Store large files outside the repository

GitHub limits the size of files you can track in regular Git repositories. Learn how to track or remove files that are beyond the limit. To find out more please see here.

About Git Large File Storage

Git LFS handles large files by storing references to the file in the repository, but not the actual file itself. To work around Git's architecture, Git LFS creates a pointer file which acts as a reference to the actual file (which is stored somewhere else). GitHub manages this pointer file in your repository. When you clone the repository down, GitHub uses the pointer file as a map to go and find the large file for you.

Using Git LFS, you can store files up to:

GitHub Free 2 GB
GitHub Pro 2 GB
GitHub Team 4 GB
GitHub Enterprise Cloud 5 GB

Use shallow clones for CI

Stolee, D., 2022. Get up to speed with partial clone and shallow clone | The GitHub Blog. [online] The GitHub Blog. Available at: https://github.blog/2020-12-21-get-up-to-speed-with-partial-clone-and-shallow-clone/ [Accessed 7 October 2022].

As your Git repositories grow, it becomes harder and harder for new developers to clone and start working on them. Git is designed as a distributed version control system. This means that you can work on your machine without needing a connection to a central server that controls how you interact with the repository. This is only fully realizable if you have all reachable data in your local repository.

What if there was a better way? Could you get started working in the repository without downloading every version of every file in the entire Git history? Git’s partial clone and shallow clone features are options that can help here, but they come with their own tradeoffs. Each option breaks at least one expectation from the normal distributed nature of Git, and you might not be willing to make those tradeoffs.

Shallow clones

Partial clones are relatively new to Git, but there is an older feature that does something very similar to a treeless clone: shallow clones. Shallow clones use the --depth= parameter in git clone to truncate the commit history. Typically, --depth=1 signifies that we only care about the most recent commits. Shallow clones are best combined with the --single-branch --branch= options as well, to ensure we only download the data for the commit we plan to use immediately.

The object model for a shallow clone is shown in this diagram:

Here, the commit at HEAD exists, but its connection to its parents and the rest of the history is severed. The commits whose parents are removed are called shallow commits and together form the shallow boundary. The commit objects themselves have not changed, but there is some metadata in the client repository directing the Git client to ignore those parent connections. All trees and blobs are downloaded for any commit that exists on the client.

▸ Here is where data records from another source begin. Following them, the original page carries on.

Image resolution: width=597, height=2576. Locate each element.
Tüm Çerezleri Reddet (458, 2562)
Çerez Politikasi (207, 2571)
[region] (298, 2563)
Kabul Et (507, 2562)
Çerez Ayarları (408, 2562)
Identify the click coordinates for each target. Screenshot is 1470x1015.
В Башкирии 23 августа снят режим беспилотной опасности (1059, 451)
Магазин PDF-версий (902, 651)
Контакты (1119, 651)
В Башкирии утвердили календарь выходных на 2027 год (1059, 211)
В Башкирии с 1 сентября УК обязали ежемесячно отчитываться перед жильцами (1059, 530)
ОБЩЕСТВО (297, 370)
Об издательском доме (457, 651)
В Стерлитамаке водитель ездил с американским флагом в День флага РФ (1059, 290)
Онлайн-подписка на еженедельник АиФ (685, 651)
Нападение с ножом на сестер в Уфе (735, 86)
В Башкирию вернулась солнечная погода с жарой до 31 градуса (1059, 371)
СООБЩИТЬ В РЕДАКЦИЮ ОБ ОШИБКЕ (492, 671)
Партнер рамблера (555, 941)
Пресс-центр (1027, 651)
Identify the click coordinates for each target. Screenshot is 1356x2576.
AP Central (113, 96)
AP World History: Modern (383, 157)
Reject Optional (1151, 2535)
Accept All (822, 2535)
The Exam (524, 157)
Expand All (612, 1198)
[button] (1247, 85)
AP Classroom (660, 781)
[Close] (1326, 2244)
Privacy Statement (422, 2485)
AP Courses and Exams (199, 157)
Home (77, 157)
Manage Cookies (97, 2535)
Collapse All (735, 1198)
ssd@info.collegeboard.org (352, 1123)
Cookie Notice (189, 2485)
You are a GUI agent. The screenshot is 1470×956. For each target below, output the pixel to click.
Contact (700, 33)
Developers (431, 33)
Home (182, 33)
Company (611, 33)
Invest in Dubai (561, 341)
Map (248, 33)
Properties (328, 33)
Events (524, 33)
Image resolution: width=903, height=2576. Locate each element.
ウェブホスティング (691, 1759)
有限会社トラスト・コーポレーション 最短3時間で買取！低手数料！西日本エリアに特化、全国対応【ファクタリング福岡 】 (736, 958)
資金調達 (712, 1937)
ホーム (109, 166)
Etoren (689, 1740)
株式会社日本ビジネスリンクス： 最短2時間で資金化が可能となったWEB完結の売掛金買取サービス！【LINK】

Since the commit history is truncated, commands such as git merge-base or git log show different results than they would in a full clone! In general, you cannot count on them to work as expected. Recall that these commands work as expectedly in partial clones. Even in blobless clones, commands like git blame -- will work correctly, if only a little slower than in full clones. Shallow clones don’t even make that a possibility!

The other major difference is how git fetch behaves in a shallow clone. When fetching new commits, the server must provide every tree and blob that is “new” to these commits, relative to the shallow commits. This computation can be more expensive than a typical fetch, partly because a well-maintained server can make use of reachability bitmaps. Depending on how others are contributing to your remote repository, a git fetch operation in a shallow clone might end up downloading an almost-full commit history!

Here are some descriptions of things that can go wrong with shallow clones that negate the supposed values. For these reasons we do not recommend shallow clones except for builds that delete the repository immediately afterwards. Fetching from shallow clones can cause more harm than good!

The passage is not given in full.